Sai Latt, dosen di Universitas Simon Fraser Kanada yang melakukan riset mengenai Muslim Rohingya meyakini bahwa militer dan pemerintah Myanmar menilai aksi para biksu radikal Budha sebagai sarana paling penting menghadapi Muslim Rohingya di Myanmar. Ashin Wirathu, biksu yang diberi gelar Bin Laden Budha, berusaha menghasut pemeluk Budha untuk melawan Muslim Rohingya.

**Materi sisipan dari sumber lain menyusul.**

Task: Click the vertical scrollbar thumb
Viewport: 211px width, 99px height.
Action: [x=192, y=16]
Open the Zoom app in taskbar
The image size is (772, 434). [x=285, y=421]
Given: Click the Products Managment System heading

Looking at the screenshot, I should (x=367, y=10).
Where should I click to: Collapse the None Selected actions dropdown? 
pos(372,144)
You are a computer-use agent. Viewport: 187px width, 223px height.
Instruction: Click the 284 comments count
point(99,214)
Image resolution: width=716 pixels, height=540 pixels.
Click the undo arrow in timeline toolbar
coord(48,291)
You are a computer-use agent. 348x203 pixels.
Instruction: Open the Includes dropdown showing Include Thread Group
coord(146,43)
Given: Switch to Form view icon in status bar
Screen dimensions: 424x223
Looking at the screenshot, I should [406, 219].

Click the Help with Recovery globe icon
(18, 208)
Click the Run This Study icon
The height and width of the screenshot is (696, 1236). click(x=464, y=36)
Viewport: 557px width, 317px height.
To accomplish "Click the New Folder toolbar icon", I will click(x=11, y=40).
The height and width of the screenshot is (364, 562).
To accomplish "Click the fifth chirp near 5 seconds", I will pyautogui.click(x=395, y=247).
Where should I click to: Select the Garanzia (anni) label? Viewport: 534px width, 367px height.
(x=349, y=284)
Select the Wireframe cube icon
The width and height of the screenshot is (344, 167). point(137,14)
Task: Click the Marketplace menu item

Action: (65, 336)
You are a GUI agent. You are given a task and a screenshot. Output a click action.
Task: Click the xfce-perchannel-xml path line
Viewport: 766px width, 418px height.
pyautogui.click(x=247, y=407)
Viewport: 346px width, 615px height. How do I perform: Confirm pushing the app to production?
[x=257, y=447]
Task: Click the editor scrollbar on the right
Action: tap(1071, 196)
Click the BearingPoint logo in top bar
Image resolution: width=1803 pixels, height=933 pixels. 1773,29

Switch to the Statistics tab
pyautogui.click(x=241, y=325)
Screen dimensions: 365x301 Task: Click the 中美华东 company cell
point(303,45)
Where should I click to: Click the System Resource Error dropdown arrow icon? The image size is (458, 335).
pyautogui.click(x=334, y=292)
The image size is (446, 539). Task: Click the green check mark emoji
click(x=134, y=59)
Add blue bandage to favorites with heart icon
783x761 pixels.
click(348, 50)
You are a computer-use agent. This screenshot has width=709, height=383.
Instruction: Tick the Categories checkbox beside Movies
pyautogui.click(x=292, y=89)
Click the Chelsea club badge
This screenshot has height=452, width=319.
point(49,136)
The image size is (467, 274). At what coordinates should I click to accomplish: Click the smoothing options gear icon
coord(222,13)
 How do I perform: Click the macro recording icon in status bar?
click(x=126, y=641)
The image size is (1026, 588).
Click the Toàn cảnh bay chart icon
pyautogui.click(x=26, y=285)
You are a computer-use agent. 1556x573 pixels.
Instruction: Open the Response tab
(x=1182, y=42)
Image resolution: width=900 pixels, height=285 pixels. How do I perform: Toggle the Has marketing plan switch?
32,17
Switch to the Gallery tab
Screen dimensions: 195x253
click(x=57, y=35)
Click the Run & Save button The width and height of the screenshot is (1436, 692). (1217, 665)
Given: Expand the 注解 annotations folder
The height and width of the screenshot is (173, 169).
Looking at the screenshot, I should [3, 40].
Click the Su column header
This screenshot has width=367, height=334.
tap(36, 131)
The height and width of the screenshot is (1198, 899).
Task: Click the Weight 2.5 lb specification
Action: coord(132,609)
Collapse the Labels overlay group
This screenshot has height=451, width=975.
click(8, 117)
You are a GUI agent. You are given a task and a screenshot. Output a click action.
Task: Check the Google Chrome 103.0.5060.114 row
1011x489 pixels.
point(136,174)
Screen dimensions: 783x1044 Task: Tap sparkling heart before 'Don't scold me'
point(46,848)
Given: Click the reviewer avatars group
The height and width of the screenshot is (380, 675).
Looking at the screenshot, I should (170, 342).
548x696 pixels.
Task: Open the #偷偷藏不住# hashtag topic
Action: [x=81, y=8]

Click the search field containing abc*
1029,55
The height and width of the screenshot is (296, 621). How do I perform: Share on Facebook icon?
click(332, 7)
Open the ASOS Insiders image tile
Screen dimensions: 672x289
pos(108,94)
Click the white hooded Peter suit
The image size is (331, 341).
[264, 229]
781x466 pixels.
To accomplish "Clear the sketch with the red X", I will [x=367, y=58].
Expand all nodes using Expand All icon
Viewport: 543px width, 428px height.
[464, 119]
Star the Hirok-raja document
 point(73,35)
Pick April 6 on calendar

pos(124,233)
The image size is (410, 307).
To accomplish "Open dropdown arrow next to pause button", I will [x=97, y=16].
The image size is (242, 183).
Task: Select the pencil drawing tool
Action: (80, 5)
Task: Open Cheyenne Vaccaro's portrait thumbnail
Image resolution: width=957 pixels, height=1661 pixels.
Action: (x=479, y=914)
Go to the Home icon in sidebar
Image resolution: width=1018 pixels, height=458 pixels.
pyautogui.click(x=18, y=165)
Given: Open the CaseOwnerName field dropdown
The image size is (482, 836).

Sementara nama umat Buddha selalu dikaitkan dengan perdamaian dan non-kekerasan dan terlibat dalam pertapaan dan ibadah mereka sendiri, prinsip non-kekerasan dan pelanggaran hak-hak manusia lain telah menjadi salah satu prinsip dasar agama Buddha. Tetapi biksu ekstremis seperti Ashin Wirathu, yang bekerja dengan gagasan pembersihan agama dan mencegah penyebaran Islam di daerah yang didominasi Buddha, menyarankan pengikut mereka untuk mengusir Muslim dari rumah mereka, dan membakar rumahnya. Kelompok teroris paling aktif yang dibentuk oleh Ashin Wirathu, yang telah menggunakan kekerasan terhadap Muslim Rohingya, adalah Kelompok 969.